The Platform Shift Picks Up Steam
Agent infrastructure has become the new competitive frontier
Microsoft and Notion shipped agent infrastructure in the past three weeks, from entirely different starting positions, and arrived at the same product category that Anthropic has spent eighteen months building. Frontier models still advance, but the products that these companies chose to build and sell sit between the model and the world. Harnesses, protocols, and control surfaces that determine what an agent can reach, run, and report have become the primary competitive layer.
Infrastructure (has to) come first
Claude Code reached the top position among AI coding tools within eight months of its launch, holding a 46% favorability rating in recent independent surveys. Anthropic’s engineering team attributed that trajectory to the harness, the orchestration layer that manages tool dispatch, permissions, context windows, and session state, as much as to the underlying model.
Anthropic generalized that harness into a product line. MCP, launched in November 2024, standardized tool connectivity as an open protocol. Thousands of published servers now exist, and every major AI provider ships MCP-compatible tooling. The Claude Agent SDK, announced in January, made the same architecture reusable for non-coding agents. Managed Agents, which followed in April, virtualized the full stack into three swappable interfaces: session (the append-only event log), harness (the orchestration loop), and sandbox (the execution environment). Each component can fail or be replaced independently.
Anthropic’s engineering blog framed Managed Agents as operating-system design, virtualizing abstractions general enough for programs that did not yet exist. The harness encodes assumptions about what Claude cannot do alone. Those assumptions go stale as models improve, which makes the interface more durable than any particular implementation behind it. The pattern held across surfaces. The same Agent SDK now runs Claude Code in the terminal, as extensions for VS Code and JetBrains, as a GitHub Action, and inside claude.ai itself.

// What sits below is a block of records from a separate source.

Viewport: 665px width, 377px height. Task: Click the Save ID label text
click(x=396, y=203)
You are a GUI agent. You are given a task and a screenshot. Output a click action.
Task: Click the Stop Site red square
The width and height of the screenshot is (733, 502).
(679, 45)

Control planes and workspaces
Microsoft Agent 365 launched on May 1 at $15 per user per month as a governance and security control plane for enterprise AI agents. The product discovers, inventories, and governs agents across Microsoft platforms, AWS Bedrock, and Google Cloud. It detects unmanaged agents running on Windows devices, including Claude Code, and treats shadow AI as an asset-management problem. In June, Defender and Intune will gain the ability to block unsanctioned agent execution at the endpoint, bringing local AI agents under the same policy framework that governs human access to enterprise resources. Microsoft bundled Agent 365 into a new E7 Frontier Suite at $99 per user per month, its first enterprise licence tier since E5 launched in 2015.
Notion shipped its Developer Platform on May 13, adding Workers (a hosted runtime for custom code), an External Agents API, and database sync from any API-connected source. Workers pair deterministic custom code with LLM flexibility, letting teams enforce exact business logic without relying on model reasoning for steps that should execute the same way every time. External agents including Claude Code, Cursor, Codex, and Decagon now appear as workspace participants that can be assigned tasks and tracked alongside human collaborators. Over one million Custom Agents have been created since Notion launched the feature in February.
Microsoft approached from enterprise security, Notion from collaborative workspace, and both concluded that the model is a component. The orchestration surface determines which agents an organization can deploy, and identity, governance, tool routing, and data sync have become the differentiating features.
Born in the saddle
OpenAI released GPT-5.5 in late April with design priorities that serve harness infrastructure. The model recovers from errors mid-task, makes more efficient tool calls, maintains coherence over longer contexts, and shows better calibration, meaning that it less often proceeds confidently with a bad plan.
These improvements make GPT-5.5 a more reliable component within whatever orchestration infrastructure surrounds it. OpenAI described the model as built for tasks in which a model must plan, use tools, check its work, and keep going. Those capabilities presuppose a harness to coordinate them. A model designed to recover from tool-call failures and self-correct mid-task fits into the orchestration layers that Anthropic, Microsoft, and Notion are building.
The scaffolding is the strategy
In prior platform shifts, the valuable layer migrated from the core technology to the orchestration infrastructure once that infrastructure stabilized. The frontier model race continues, and capability still matters. The commercial contest over the next year, however, will center on who owns the scaffolding that connects those models to the systems in which enterprises actually do their work.